21/03/2019 - 08:20:33. Última atualização: 21/03/2019 - 08:20:42.

Divulgação


Em um primeiro momento, as montadoras brasileiras foram contra porque o México exporta veículos com maior valor agregado, mas o acordo só será realmente compreendido quando a economia brasileira começar a reagir no segundo semestre

Brasil e México chegaram a um acordo em relação ao comércio de automóveis 0 km. A partir de agora, Brasil e México passam a ter, pela primeira vez, livre-comércio de veículos e autopeças. Significa, ainda, que as montadoras instaladas nos dois países poderão exportar e importar produtos sem qualquer barreira comercial como cotas e Imposto de Importação.

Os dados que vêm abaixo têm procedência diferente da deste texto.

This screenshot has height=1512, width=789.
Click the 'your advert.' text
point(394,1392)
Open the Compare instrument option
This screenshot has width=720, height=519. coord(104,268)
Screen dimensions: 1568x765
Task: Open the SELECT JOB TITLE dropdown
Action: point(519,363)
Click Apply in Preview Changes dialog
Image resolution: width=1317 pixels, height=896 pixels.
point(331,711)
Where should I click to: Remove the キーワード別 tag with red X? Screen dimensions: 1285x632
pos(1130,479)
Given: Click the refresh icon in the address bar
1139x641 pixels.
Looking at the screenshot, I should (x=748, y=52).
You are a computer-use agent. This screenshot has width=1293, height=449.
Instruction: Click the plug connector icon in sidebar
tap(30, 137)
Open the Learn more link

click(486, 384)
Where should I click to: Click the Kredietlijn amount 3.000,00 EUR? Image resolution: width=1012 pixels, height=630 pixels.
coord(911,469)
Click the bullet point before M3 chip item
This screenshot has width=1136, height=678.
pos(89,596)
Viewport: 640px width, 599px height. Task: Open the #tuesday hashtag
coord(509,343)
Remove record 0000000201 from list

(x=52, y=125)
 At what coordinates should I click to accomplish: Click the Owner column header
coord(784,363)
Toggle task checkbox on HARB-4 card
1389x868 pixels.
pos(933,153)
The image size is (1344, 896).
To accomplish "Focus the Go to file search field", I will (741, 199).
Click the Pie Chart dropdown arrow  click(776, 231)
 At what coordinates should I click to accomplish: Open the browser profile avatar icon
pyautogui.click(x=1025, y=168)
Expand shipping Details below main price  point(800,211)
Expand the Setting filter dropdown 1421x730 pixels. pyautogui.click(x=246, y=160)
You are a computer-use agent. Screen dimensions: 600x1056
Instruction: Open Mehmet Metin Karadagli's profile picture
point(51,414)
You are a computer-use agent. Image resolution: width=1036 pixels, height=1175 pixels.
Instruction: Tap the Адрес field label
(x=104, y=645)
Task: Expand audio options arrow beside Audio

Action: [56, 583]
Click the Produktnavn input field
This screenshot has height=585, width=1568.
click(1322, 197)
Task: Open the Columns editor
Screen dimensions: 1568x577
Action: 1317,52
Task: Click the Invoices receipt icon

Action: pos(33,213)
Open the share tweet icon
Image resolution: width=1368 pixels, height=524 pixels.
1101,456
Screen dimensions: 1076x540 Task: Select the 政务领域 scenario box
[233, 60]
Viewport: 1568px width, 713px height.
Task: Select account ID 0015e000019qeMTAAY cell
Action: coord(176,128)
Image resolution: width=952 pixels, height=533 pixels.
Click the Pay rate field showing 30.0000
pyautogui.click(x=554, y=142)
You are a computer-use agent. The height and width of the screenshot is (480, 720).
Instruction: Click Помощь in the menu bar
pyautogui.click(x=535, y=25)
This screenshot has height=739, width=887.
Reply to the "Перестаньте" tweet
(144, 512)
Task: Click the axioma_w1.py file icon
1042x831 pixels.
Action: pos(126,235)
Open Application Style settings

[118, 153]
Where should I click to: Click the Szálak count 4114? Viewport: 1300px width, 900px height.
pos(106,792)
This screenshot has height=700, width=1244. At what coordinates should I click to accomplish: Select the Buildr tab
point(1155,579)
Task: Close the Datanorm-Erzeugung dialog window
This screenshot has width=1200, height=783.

A Anfavea, entidade que reúne as principais montadoras do país foi informada sobre o acordo de livre comércio entre os dois parceiros comerciais e confirmou o tratado.

PREJUDICA O BRASIL
As montadoras estavam buscando impedir que isso acontecesse, pois alegavam que o comércio de veículos favoreceria aos mexicanos. Caminhões e ônibus passam a estar livres de cotas somente em 2020. Em relação ao conteúdo local, ficou acordado que o limite mínimo será de 40% para que os carros possam seguir para um dos dois lados sem imposto de importação. Segundo fontes do Ministério da Economia, no curto prazo o efeito do livre-comércio será quase nulo porque o volume importado pelo Brasil do México está 14% abaixo do que prevê a cota atual. A mudança no acordo só deve ter impacto sobre o mercado quando a atividade econômica acelerar.

VALOR AGREGADO
A bronca das montadoras brasileiras se deve porque os carros importados do México são produtos de maior valor agregado, como Volkswagen Jetta e Tiguan, Chevorlet Tracker e Equinox, Ford Fusion, Audi Q5 e Nissan Sentra. Do Brasil para lá seguem modelos de menor porte e valor, como Gol, up!, Ka, Onix, Civic e EcosSport.

Por enquanto, a mudança para o livre comércio valerá apenas para automóveis e comerciais leves, com a inclusão dos caminhões e ônibus a partir do ano que vem.